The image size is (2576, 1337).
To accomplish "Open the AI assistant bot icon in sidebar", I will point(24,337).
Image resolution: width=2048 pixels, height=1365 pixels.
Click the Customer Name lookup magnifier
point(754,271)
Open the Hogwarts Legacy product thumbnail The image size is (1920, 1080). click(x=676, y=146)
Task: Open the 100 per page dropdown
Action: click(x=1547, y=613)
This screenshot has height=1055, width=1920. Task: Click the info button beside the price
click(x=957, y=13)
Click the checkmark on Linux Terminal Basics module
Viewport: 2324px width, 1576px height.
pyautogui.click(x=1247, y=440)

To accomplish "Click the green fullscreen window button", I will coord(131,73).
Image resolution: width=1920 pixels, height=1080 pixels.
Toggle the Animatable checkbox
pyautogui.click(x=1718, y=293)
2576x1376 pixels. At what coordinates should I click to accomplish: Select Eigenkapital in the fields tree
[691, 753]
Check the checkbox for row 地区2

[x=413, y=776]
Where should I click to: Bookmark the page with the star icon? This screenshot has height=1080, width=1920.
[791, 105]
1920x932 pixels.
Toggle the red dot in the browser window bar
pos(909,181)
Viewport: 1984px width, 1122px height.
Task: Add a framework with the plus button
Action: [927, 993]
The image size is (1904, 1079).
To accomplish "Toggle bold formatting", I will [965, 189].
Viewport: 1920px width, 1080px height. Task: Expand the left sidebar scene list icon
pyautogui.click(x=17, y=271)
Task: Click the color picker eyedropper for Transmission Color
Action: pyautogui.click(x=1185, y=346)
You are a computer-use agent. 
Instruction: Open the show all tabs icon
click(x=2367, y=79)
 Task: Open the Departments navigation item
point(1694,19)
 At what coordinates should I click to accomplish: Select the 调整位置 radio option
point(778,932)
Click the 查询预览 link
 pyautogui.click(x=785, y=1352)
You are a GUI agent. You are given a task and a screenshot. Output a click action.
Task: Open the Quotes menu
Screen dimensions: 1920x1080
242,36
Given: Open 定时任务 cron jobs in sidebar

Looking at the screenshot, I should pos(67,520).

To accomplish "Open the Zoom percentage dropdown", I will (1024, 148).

-=-=-

→ **WHAT IS REQUIRED**: Exact transcription of the listing is needed, with no line left out.

→ **EXERCISE RESPONSE**:
The image size is (2576, 1337).
To accomplish "Open the AI assistant bot icon in sidebar", I will point(24,337).
Image resolution: width=2048 pixels, height=1365 pixels.
Click the Customer Name lookup magnifier
point(754,271)
Open the Hogwarts Legacy product thumbnail The image size is (1920, 1080). click(x=676, y=146)
Task: Open the 100 per page dropdown
Action: click(x=1547, y=613)
This screenshot has height=1055, width=1920. Task: Click the info button beside the price
click(x=957, y=13)
Click the checkmark on Linux Terminal Basics module
Viewport: 2324px width, 1576px height.
pyautogui.click(x=1247, y=440)

To accomplish "Click the green fullscreen window button", I will coord(131,73).
Image resolution: width=1920 pixels, height=1080 pixels.
Toggle the Animatable checkbox
pyautogui.click(x=1718, y=293)
2576x1376 pixels. At what coordinates should I click to accomplish: Select Eigenkapital in the fields tree
[691, 753]
Check the checkbox for row 地区2

[x=413, y=776]
Where should I click to: Bookmark the page with the star icon? This screenshot has height=1080, width=1920.
[791, 105]
1920x932 pixels.
Toggle the red dot in the browser window bar
pos(909,181)
Viewport: 1984px width, 1122px height.
Task: Add a framework with the plus button
Action: [927, 993]
The image size is (1904, 1079).
To accomplish "Toggle bold formatting", I will [965, 189].
Viewport: 1920px width, 1080px height. Task: Expand the left sidebar scene list icon
pyautogui.click(x=17, y=271)
Task: Click the color picker eyedropper for Transmission Color
Action: pyautogui.click(x=1185, y=346)
You are a computer-use agent. 
Instruction: Open the show all tabs icon
click(x=2367, y=79)
 Task: Open the Departments navigation item
point(1694,19)
 At what coordinates should I click to accomplish: Select the 调整位置 radio option
point(778,932)
Click the 查询预览 link
 pyautogui.click(x=785, y=1352)
You are a GUI agent. You are given a task and a screenshot. Output a click action.
Task: Open the Quotes menu
Screen dimensions: 1920x1080
242,36
Given: Open 定时任务 cron jobs in sidebar

Looking at the screenshot, I should pos(67,520).

To accomplish "Open the Zoom percentage dropdown", I will (1024, 148).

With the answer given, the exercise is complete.